I do think lots of things might be feasible for European energy, but they all cost money, and in the case of Germany the lignite lobby has been far better at not getting shut down by environmentalists despite doing a lot more damage.
The obvious thing for Germany was to replace lignite with gas powered plants. Gas plants have to advantage that they are very compatible electricity from sun and wind. And even without that directly reduce CO2 emissions.
Where this plan went wrong was when they picked the cheapest supplier of this gas, Russia.
The problem of course is the proximity to power consumers or you have to expand the grid. Besides, coastlines are ideal places for wind power generation, which is why the north of Germany has no energy scarcity.

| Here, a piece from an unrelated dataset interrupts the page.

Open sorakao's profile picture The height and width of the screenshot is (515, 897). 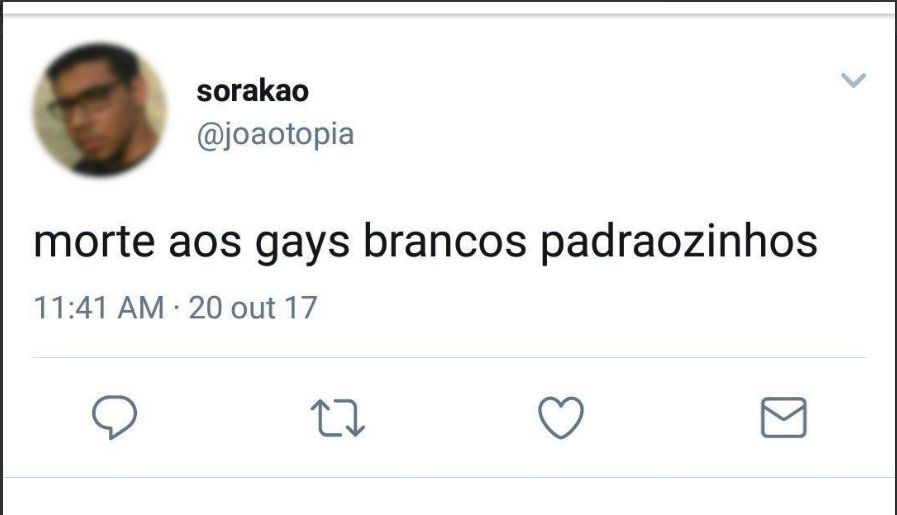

Sounds like a P+R stunt so far to me. But it is doable, there is a working power line from Germany to Norway already. The only question is: is it a good idea to build a direct Morocco-UK power line or would it be more clever to connect Morocco with a shorter line to the central European grid and from there to the UK? Why should they sell to the UK and not central Europe?

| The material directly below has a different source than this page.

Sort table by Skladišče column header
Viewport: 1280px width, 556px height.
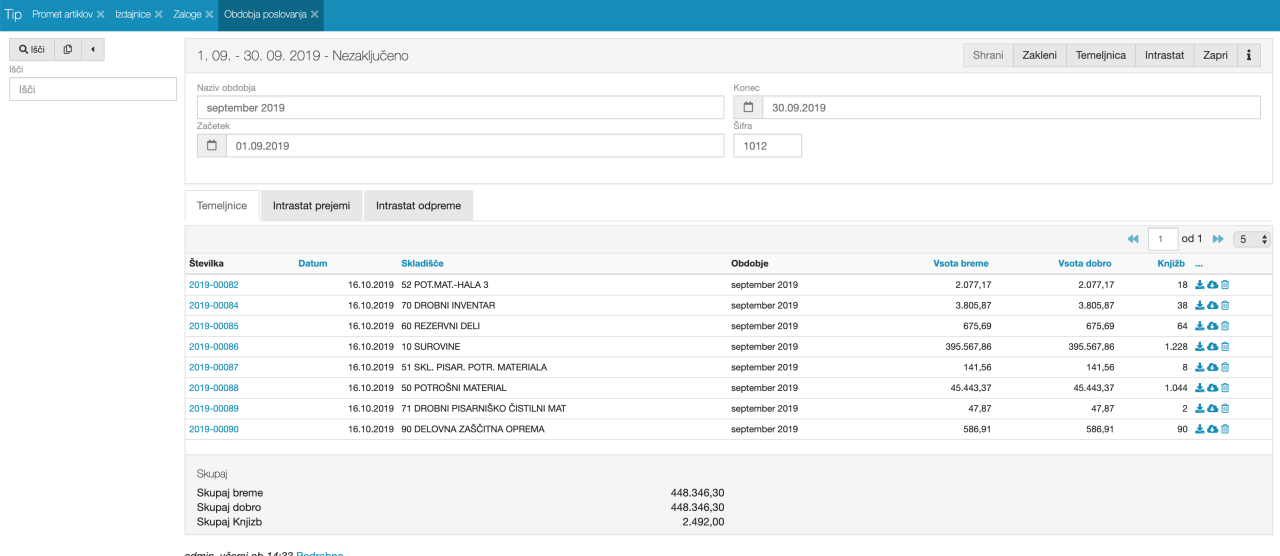coord(424,264)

But power lines can be built, no doubt. But then, as I said, you can as well transport wind energy from the coast to the rest of the country.

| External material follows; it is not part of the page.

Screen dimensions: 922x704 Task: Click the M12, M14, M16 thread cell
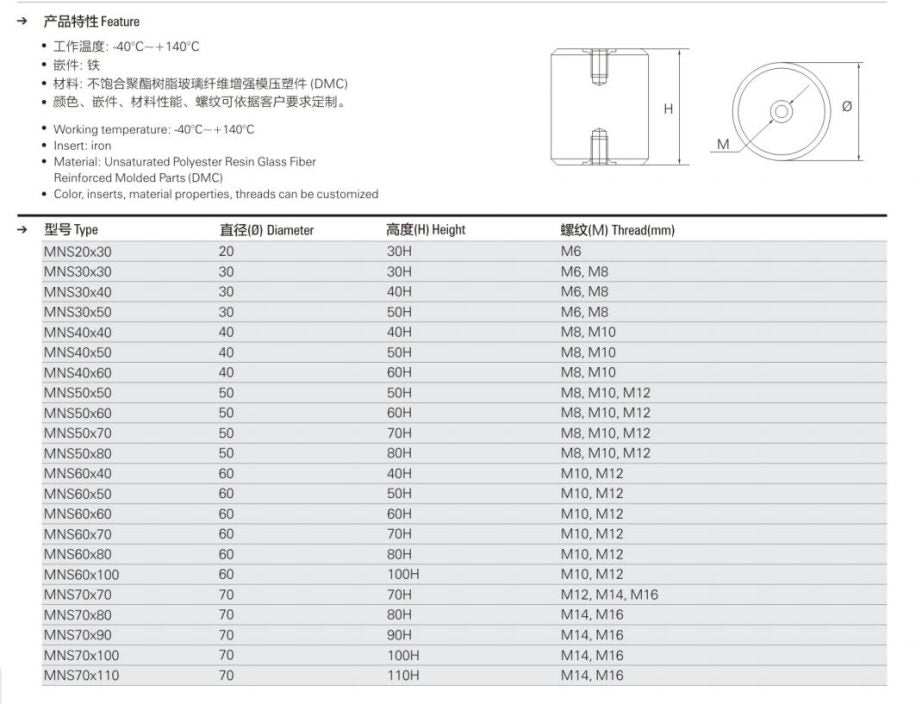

Funny how for renewables it's "certainly it's doable" and "powerlines can be built", but for nuclear "The problem of course is the proximity to power consumers"
You are twisting my words. It isn't a fundamental problem with nuclear, but with placing the power plants at the coasts. You might have made cooling easier, but increased the demand for the grid. That can be done, but should be mentioned. Especially in the context I wrote, but which you didn't quote, that at coasts there is no scarcity of wind, so it is way easier to build wind power there than nuclear.
Because nuclear power projects are never finished on time and within budget. Partly for political reasons (as in: People really don't like it), partly because engineers suck at estimating large projects.